SIMBAD references

Stars in young nearby associations are the only targets that allow giant planet searches in the near future, at all separations by coupling indirect techniques, such as radial velocity (RV) and deep imaging. These stars are first priority targets for the forthcoming planet imagers on eight- to ten-metre class telescopes. Young stars rotate more rapidly and are more active than their older counterparts. Both effects can limit the ability to detect planets using RV. We wish to explore the planet detection abilities of a representative sample of stars in close and young associations with RV data and to explore the complementarity between this technique and direct imaging. We observed 26 such targets with spectral types from A to K and ages from 8 to 300Myr with HARPS. We computed the detection limits with two methods, in particular, a method we have recently developed that takes the frequency distribution of the RV variations into account.

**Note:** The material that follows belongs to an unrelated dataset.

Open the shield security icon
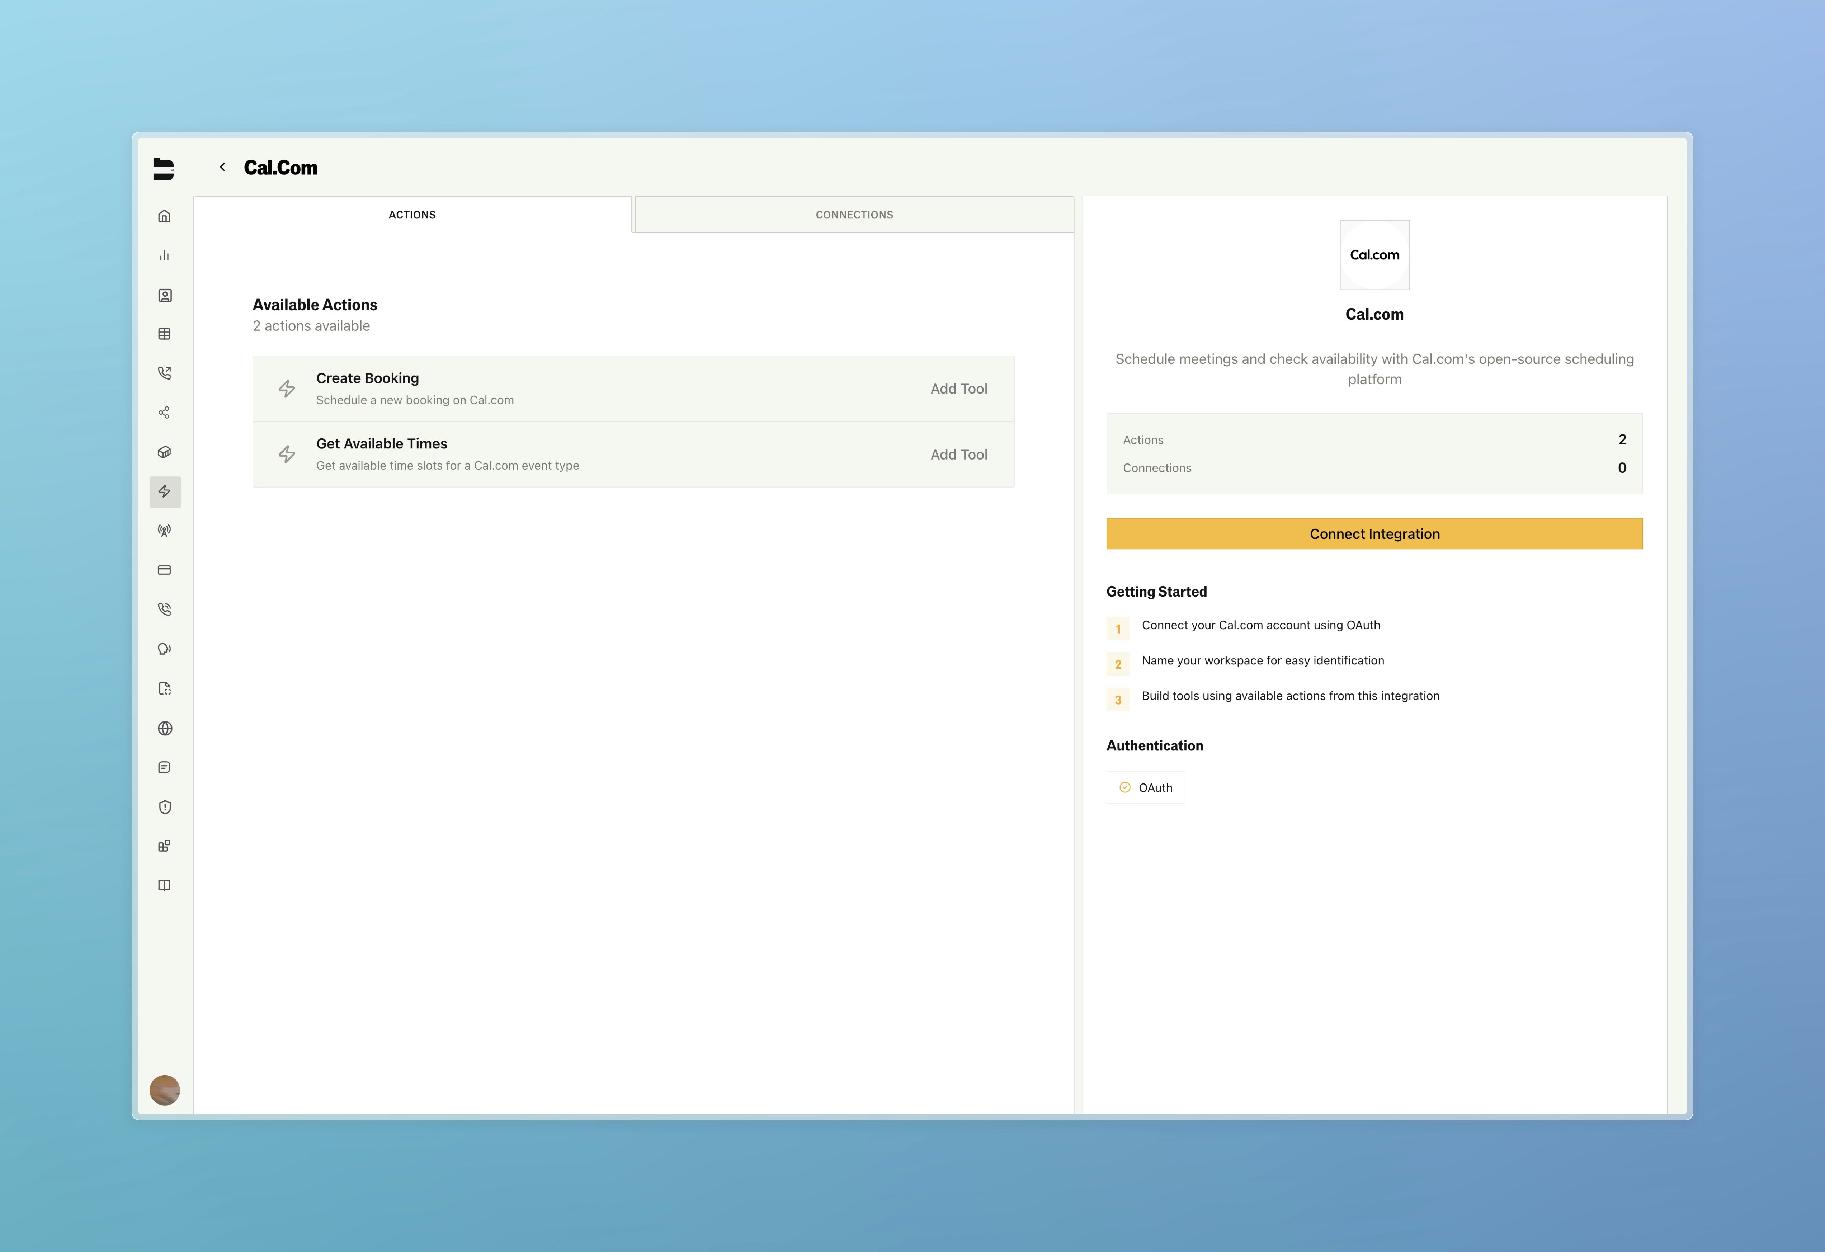1825x1252 pixels. click(165, 807)
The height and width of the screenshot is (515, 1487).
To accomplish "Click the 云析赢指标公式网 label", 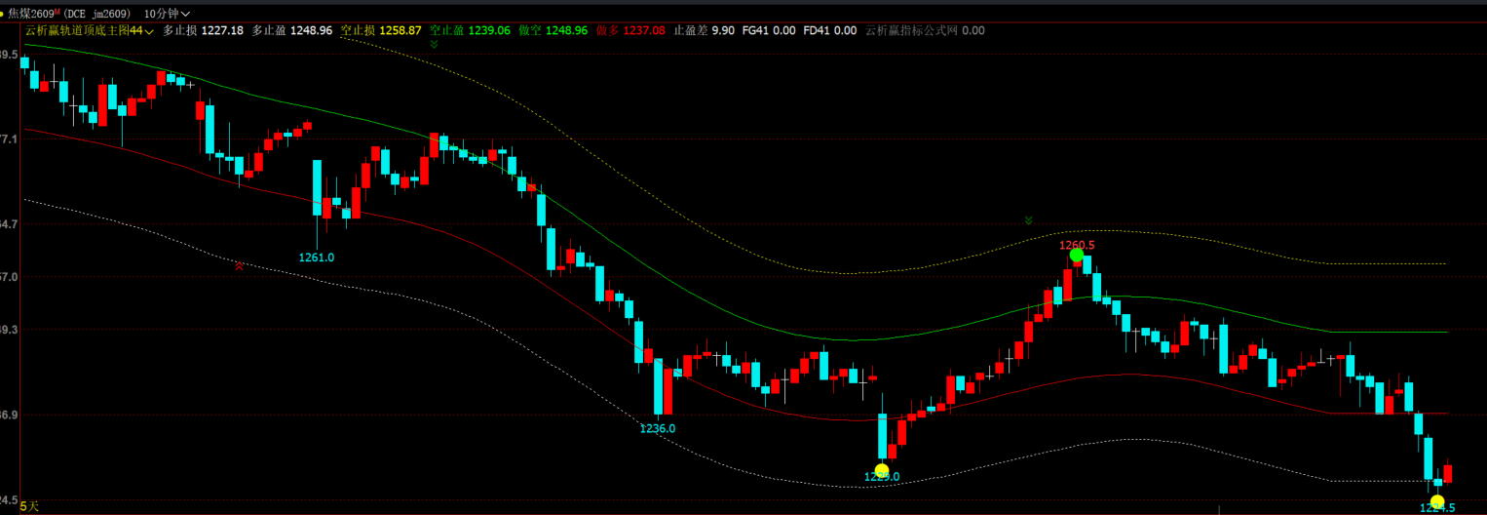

We also attempted to improve the detection limits in a few cases by correcting for the stellar activity. Our A-type stars RV show high-frequency variations due to pulsations, while our F-K stars clearly show activity with more or less complex patterns. For F-K stars, the RV jitter and vsini rapidly decrease with star age. The data allow us to search for planets with periods typically ranging from 1 day to 100 days, and up to more than 500 days in a few cases. Within the present detection limits, no planet was found in our sample. For the bulk of our F-K stars, the detection limits fall to sub-Jupiter masses. We show that these limits can be significantly improved by correcting even partially for stellar activity, down to a few Neptune masses for the least active stars. The detection limits on A-type stars can be significantly improved, down to a few Jupiter-mass planets, provided an appropriate observing strategy. We finally show the tremendous potential of coupling RV and adaptive-optics deep imaging results. The RV technique allows the detection of planets lighter than Jupiter, reaching a few Neptune masses around young stars aged typically 30Myr or more. Detection limits increase at younger ages, but (sub-)Jupiter mass planets are still detectable. In the next few years, using complementary techniques will allow a full exploration of the Jupiter-mass planets' content of many of these stars.